Ghana’s President Nana Addo Dankwa Akufo-Addo has declared seven days of national mourning in honour of former President Jerry John Rawlings, who died on Thursday morning.
In a statement issued by the Presidency in Accra, he said: “I have directed that all national flags should fly at half mast for the next seven days in all parts of the country and I have declared seven days of national mourning from Friday 13th November 2020.”
President Akufo-Addo said it was with great sadness that he was announcing to the nation that the first president of the Fourth Republic, Jerry John Rawlings, has “joined his ancestors”.
He said the tragic event occurred at 10.10 am (GMT) on Thursday at the Korle bu Teaching Hospital in Accra where the former president was receiving treatment after a short illness.
“I convey the deep sympathies of the government and the people of Ghana to his wife, Nana Konadu Agyeman-Rawlings, the children and the family of the late president in these difficult times.”
He said in honour of the memory of the former president, he and Vice President Mahamudu Bawumia have suspended their political campaign for the same period. Ghana is scheduled to hold presidential and parliamentary elections on 7 December.
The statement said the Government will work closely with the family of the late president on the arrangements for “a fitting funeral” for him. “A great tree has fallen, Ghana is poorer for this loss,” he said.
Meanwhile, the family of the former president is asking for privacy as it mourns him. “The family requests privacy at this difficult moment,” his eldest child, Dr. Ezanetor Agyeman-Rawlings, said in a statement in Accra.
Reports from Accra said hundreds of people have been pouring into his house in tears as the shocking news spread.
Rawlings, 73, a former Flight Lieutenant and fighter pilot, was born on 22 June 1947. He burst onto the Ghanaian political scene when he was arrested and tried for mutiny in May 1979. At that trial, Rawlings, who was a fighter pilot, defended himself by criticising the military leadership at the time and widespread corruption.

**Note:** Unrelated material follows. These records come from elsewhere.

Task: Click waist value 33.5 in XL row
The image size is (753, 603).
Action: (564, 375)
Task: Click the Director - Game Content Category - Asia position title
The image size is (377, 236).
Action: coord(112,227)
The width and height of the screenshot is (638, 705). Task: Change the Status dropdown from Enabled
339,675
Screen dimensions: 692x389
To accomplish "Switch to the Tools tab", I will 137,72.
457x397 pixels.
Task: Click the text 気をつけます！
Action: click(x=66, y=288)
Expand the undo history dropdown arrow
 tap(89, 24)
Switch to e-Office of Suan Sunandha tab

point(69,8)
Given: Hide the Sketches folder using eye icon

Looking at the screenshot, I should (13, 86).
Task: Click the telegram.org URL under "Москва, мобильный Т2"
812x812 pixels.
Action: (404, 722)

This won him many admirers and he was sprung from jail on 4 June by junior officers and other ranks to lead an uprising that they called “house cleaning exercise”.
Three former military leaders were executed during the period which is regarded as the bloodiest in Ghana’s history. He handed over to a civilian government in September 1979 but staged another coup on 31 December 1981 and ruled as a military leader until 1993 when he was sworn in as a civilian president after winning multi-party election on the ticket of the National Democratic Congress (NDC) which he formed.
He served two terms as the democratically elected President of Ghana from 7 January, 1993 to 7 January, 2001 when he handed over to John Agyekum Kufuor, whose New Patriotic Party (NPP) won the election in December 2000.